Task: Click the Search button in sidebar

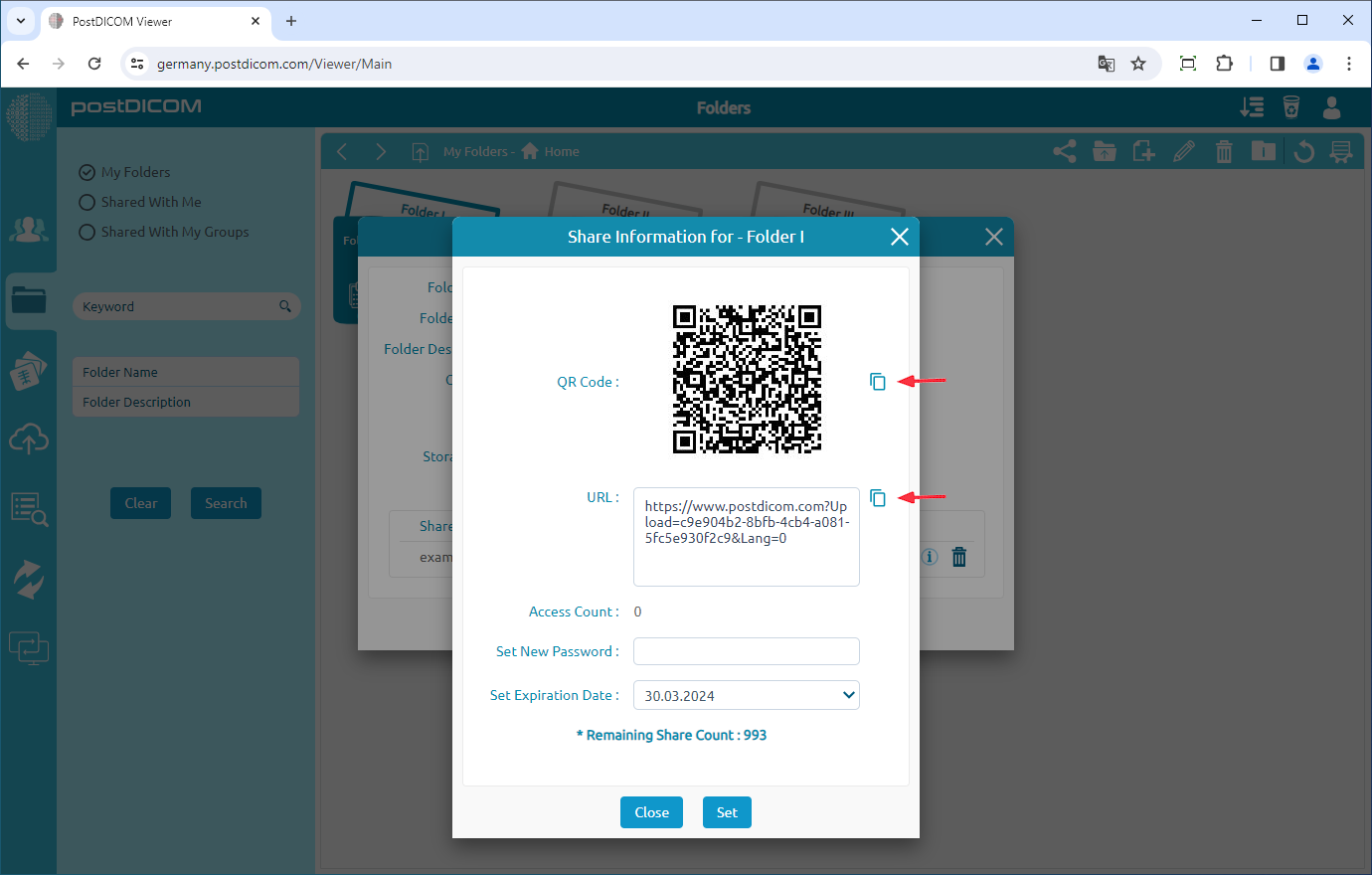Action: pos(226,503)
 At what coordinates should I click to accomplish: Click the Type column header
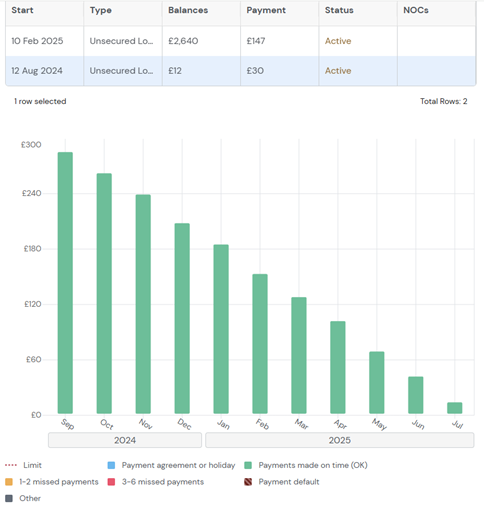tap(101, 10)
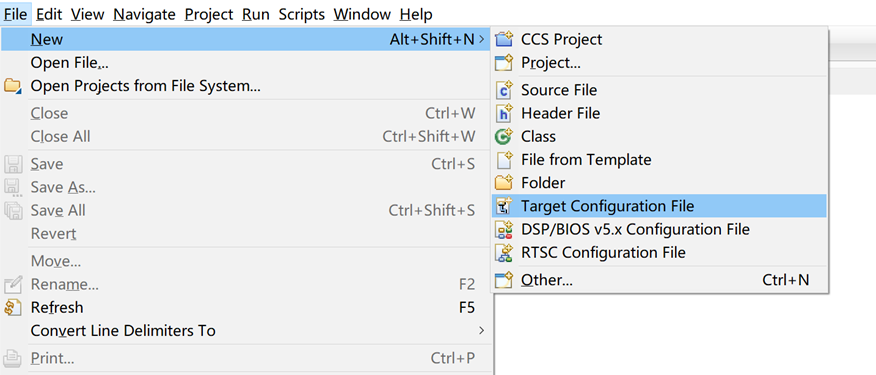Open the Scripts menu
The image size is (876, 375).
point(301,13)
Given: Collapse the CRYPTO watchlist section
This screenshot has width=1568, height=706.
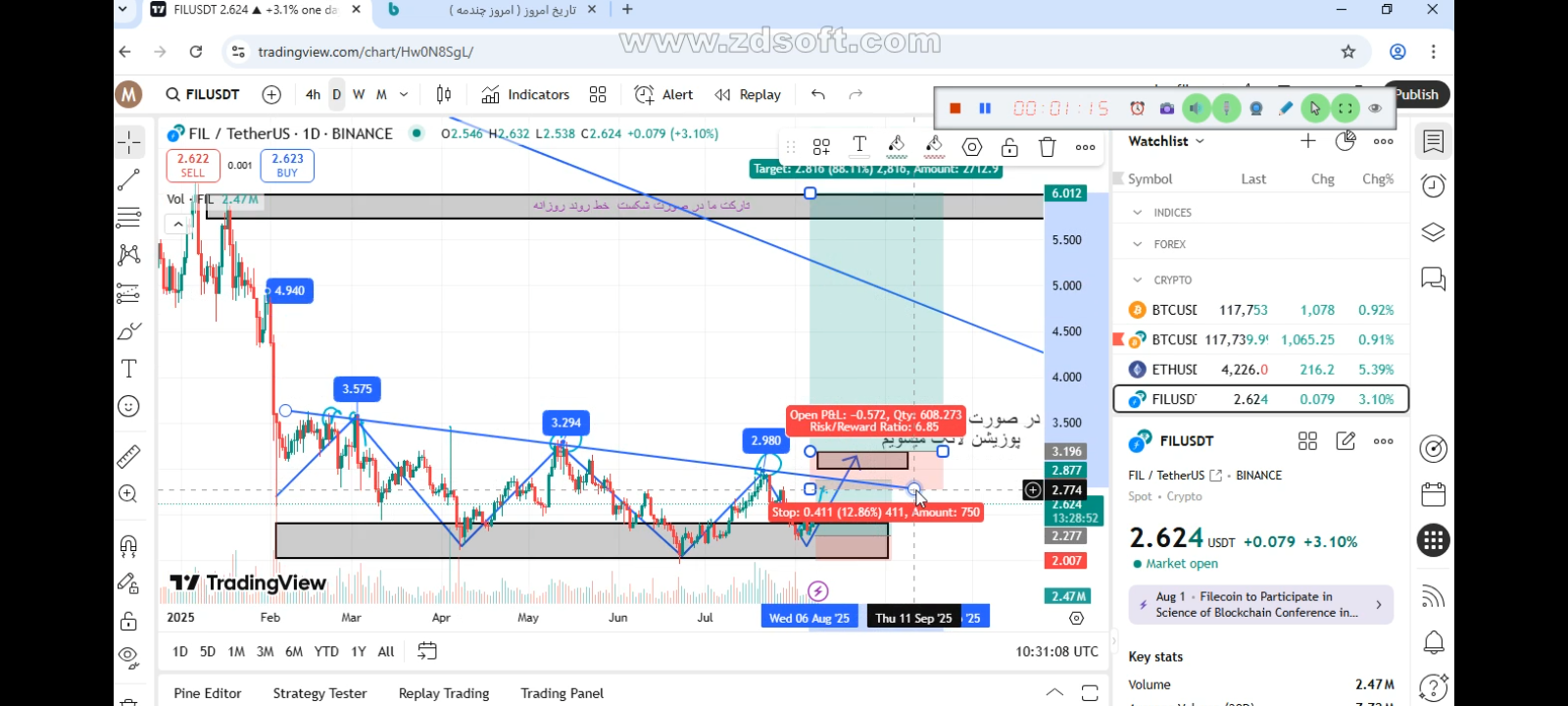Looking at the screenshot, I should point(1138,280).
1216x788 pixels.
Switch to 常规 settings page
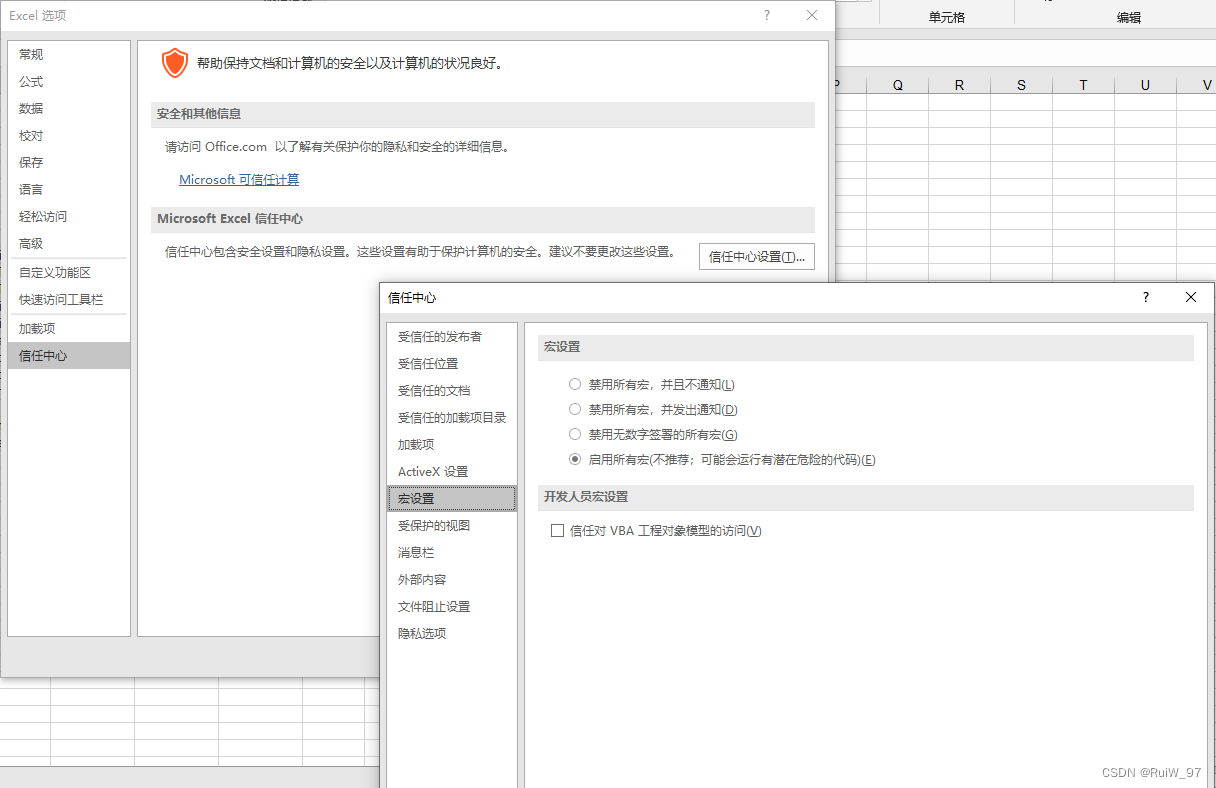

==========

__To do__
Please retype all of the material above word for word, leaving out the pictures.

__The output__
Task: Click the Search button in sidebar

Action: pos(226,503)
 At what coordinates should I click to accomplish: Click the Type column header
tap(101, 10)
Open the Scripts menu
The image size is (876, 375).
point(301,13)
Given: Collapse the CRYPTO watchlist section
This screenshot has width=1568, height=706.
Looking at the screenshot, I should point(1138,280).
1216x788 pixels.
Switch to 常规 settings page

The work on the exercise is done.